Objectives: The aims of this paper were (1) to describe objectively confirmed physical activity patterns across 3 chronic cardiopulmonary conditions, and (2) to examine the relationship between selected physical activity dimensions with disease severity, self-reported physical and emotional functioning, and exercise performance.
Design: Cross-sectional study.
Setting: Participants' home environment.
Participants: Patients with cardiopulmonary illnesses: chronic obstructive pulmonary disease (COPD) (n=63), heart failure (n=60), and patients with implantable cardioverter defibrillator (n=60).
Interventions: Not applicable.
Main outcome measures: Seven ambulatory physical activity dimensions (total steps, percent time active, percent time ambulating at low, medium, and high intensity, maximum cadence for 30 continuous minutes, and peak performance) were measured with an accelerometer.
Results: Subjects with COPD had the lowest amount of ambulatory physical activity compared with subjects with heart failure and cardiac dysrhythmias (all 7 activity dimensions, P<.05); total step counts were: 5319 versus 7464 versus 9570, respectively. Six-minute walk distance was correlated (r=.44-.65, P<.01) with all physical activity dimensions in the COPD sample, the strongest correlations being with total steps and peak performance. In subjects with cardiac impairment, maximal oxygen consumption had only small to moderate correlations with 5 of the physical activity dimensions (r=.22-.40, P<.05). In contrast, correlations between 6-minute walk test distance and physical activity were higher (r=.48-.61, P<.01) albeit in a smaller sample of only patients with heart failure. For all 3 samples, self-reported physical and mental health functioning, age, body mass index, airflow obstruction, and ejection fraction had either relatively small or nonsignificant correlations with physical activity.

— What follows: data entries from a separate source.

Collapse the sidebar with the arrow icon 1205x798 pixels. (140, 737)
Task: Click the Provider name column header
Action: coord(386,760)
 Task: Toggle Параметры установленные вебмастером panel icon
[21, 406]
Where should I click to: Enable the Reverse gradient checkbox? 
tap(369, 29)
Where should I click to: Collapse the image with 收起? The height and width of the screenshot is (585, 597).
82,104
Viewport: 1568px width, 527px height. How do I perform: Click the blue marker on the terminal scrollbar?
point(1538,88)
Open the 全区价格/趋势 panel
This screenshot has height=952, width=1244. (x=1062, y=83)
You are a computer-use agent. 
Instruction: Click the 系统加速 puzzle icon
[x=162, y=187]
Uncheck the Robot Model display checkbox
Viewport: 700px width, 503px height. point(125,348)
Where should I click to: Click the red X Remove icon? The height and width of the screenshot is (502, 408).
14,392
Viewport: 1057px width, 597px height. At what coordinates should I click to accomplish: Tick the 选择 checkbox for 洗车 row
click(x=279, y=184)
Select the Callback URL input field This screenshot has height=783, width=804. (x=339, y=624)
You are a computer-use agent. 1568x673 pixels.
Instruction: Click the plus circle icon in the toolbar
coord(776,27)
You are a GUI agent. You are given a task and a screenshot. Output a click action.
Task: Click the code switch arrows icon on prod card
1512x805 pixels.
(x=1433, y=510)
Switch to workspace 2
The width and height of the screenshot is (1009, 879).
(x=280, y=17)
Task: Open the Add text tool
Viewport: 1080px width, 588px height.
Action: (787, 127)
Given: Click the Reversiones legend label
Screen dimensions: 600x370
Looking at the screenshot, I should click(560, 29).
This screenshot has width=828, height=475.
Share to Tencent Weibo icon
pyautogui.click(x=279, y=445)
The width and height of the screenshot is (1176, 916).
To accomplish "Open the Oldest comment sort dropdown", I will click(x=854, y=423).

Conclusions: All 7 dimensions of ambulatory physical activity discriminated between subjects with COPD, heart failure, and cardiac dysrhythmias. Depending on the research or clinical goal, use of 1 dimension, such as total steps, may be sufficient. Although physical activity had high correlations with performance on a 6-minute walk test relative to other variables, accelerometry-based physical activity monitoring provides unique, important information about real-world behavior in patients with cardiopulmonary illness not already captured with existing measures.
Trial registration: ClinicalTrials.gov NCT00373932 NCT00467298 NCT00522340.